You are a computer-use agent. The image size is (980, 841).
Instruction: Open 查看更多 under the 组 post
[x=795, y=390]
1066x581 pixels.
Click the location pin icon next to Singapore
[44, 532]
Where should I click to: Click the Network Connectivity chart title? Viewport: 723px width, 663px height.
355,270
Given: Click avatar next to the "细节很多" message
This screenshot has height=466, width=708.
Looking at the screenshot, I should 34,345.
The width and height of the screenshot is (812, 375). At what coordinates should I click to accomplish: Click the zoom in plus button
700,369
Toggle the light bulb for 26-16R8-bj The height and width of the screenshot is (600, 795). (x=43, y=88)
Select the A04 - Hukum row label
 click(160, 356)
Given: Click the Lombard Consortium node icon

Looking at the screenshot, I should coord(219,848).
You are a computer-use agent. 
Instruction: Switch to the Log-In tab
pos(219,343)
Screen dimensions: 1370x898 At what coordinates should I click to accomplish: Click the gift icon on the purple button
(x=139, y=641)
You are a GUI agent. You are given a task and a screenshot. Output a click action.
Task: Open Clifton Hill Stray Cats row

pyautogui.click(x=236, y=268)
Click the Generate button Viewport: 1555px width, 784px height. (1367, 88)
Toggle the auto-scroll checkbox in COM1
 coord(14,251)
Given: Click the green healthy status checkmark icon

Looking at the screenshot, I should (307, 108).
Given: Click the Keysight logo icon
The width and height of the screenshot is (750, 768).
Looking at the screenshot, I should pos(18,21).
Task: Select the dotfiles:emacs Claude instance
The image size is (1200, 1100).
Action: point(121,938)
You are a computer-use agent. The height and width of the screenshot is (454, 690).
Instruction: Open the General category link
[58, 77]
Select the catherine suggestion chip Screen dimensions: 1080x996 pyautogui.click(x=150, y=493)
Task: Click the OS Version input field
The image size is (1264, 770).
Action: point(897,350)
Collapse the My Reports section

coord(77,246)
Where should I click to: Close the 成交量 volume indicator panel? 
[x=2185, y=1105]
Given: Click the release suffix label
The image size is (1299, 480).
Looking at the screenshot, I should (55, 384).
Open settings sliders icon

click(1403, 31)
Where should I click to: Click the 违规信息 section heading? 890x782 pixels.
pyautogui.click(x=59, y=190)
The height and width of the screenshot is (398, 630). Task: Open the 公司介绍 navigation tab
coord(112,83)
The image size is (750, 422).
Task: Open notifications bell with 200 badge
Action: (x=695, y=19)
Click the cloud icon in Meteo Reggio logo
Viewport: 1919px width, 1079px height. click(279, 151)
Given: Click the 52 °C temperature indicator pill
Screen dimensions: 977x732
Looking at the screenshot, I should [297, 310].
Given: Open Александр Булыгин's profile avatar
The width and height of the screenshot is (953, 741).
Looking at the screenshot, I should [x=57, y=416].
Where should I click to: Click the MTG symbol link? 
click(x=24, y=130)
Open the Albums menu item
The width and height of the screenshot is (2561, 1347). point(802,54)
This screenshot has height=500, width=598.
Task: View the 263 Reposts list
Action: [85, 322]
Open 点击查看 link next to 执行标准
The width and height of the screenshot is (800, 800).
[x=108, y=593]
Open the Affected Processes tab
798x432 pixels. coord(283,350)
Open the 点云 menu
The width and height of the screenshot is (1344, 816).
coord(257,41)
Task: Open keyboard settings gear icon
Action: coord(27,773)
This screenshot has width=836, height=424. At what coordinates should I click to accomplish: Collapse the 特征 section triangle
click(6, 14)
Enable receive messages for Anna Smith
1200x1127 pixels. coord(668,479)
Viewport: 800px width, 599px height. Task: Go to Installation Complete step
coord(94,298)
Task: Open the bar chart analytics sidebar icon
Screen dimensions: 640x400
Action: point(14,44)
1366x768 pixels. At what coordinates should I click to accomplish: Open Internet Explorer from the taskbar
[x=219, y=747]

══════════

This exercise requires all the entries to be written out again exactly.

WRITTEN ANSWER >>
You are a computer-use agent. The image size is (980, 841).
Instruction: Open 查看更多 under the 组 post
[x=795, y=390]
1066x581 pixels.
Click the location pin icon next to Singapore
[44, 532]
Where should I click to: Click the Network Connectivity chart title? Viewport: 723px width, 663px height.
355,270
Given: Click avatar next to the "细节很多" message
This screenshot has height=466, width=708.
Looking at the screenshot, I should 34,345.
The width and height of the screenshot is (812, 375). At what coordinates should I click to accomplish: Click the zoom in plus button
700,369
Toggle the light bulb for 26-16R8-bj The height and width of the screenshot is (600, 795). (x=43, y=88)
Select the A04 - Hukum row label
 click(160, 356)
Given: Click the Lombard Consortium node icon

Looking at the screenshot, I should coord(219,848).
You are a computer-use agent. 
Instruction: Switch to the Log-In tab
pos(219,343)
Screen dimensions: 1370x898 At what coordinates should I click to accomplish: Click the gift icon on the purple button
(x=139, y=641)
You are a GUI agent. You are given a task and a screenshot. Output a click action.
Task: Open Clifton Hill Stray Cats row

pyautogui.click(x=236, y=268)
Click the Generate button Viewport: 1555px width, 784px height. (1367, 88)
Toggle the auto-scroll checkbox in COM1
 coord(14,251)
Given: Click the green healthy status checkmark icon

Looking at the screenshot, I should (307, 108).
Given: Click the Keysight logo icon
The width and height of the screenshot is (750, 768).
Looking at the screenshot, I should pos(18,21).
Task: Select the dotfiles:emacs Claude instance
The image size is (1200, 1100).
Action: point(121,938)
You are a computer-use agent. The height and width of the screenshot is (454, 690).
Instruction: Open the General category link
[58, 77]
Select the catherine suggestion chip Screen dimensions: 1080x996 pyautogui.click(x=150, y=493)
Task: Click the OS Version input field
The image size is (1264, 770).
Action: point(897,350)
Collapse the My Reports section

coord(77,246)
Where should I click to: Close the 成交量 volume indicator panel? 
[x=2185, y=1105]
Given: Click the release suffix label
The image size is (1299, 480).
Looking at the screenshot, I should (55, 384).
Open settings sliders icon

click(1403, 31)
Where should I click to: Click the 违规信息 section heading? 890x782 pixels.
pyautogui.click(x=59, y=190)
The height and width of the screenshot is (398, 630). Task: Open the 公司介绍 navigation tab
coord(112,83)
The image size is (750, 422).
Task: Open notifications bell with 200 badge
Action: (x=695, y=19)
Click the cloud icon in Meteo Reggio logo
Viewport: 1919px width, 1079px height. click(279, 151)
Given: Click the 52 °C temperature indicator pill
Screen dimensions: 977x732
Looking at the screenshot, I should [297, 310].
Given: Open Александр Булыгин's profile avatar
The width and height of the screenshot is (953, 741).
Looking at the screenshot, I should [x=57, y=416].
Where should I click to: Click the MTG symbol link? 
click(x=24, y=130)
Open the Albums menu item
The width and height of the screenshot is (2561, 1347). point(802,54)
This screenshot has height=500, width=598.
Task: View the 263 Reposts list
Action: [85, 322]
Open 点击查看 link next to 执行标准
The width and height of the screenshot is (800, 800).
[x=108, y=593]
Open the Affected Processes tab
798x432 pixels. coord(283,350)
Open the 点云 menu
The width and height of the screenshot is (1344, 816).
coord(257,41)
Task: Open keyboard settings gear icon
Action: coord(27,773)
This screenshot has width=836, height=424. At what coordinates should I click to accomplish: Collapse the 特征 section triangle
click(6, 14)
Enable receive messages for Anna Smith
1200x1127 pixels. coord(668,479)
Viewport: 800px width, 599px height. Task: Go to Installation Complete step
coord(94,298)
Task: Open the bar chart analytics sidebar icon
Screen dimensions: 640x400
Action: point(14,44)
1366x768 pixels. At what coordinates should I click to accomplish: Open Internet Explorer from the taskbar
[x=219, y=747]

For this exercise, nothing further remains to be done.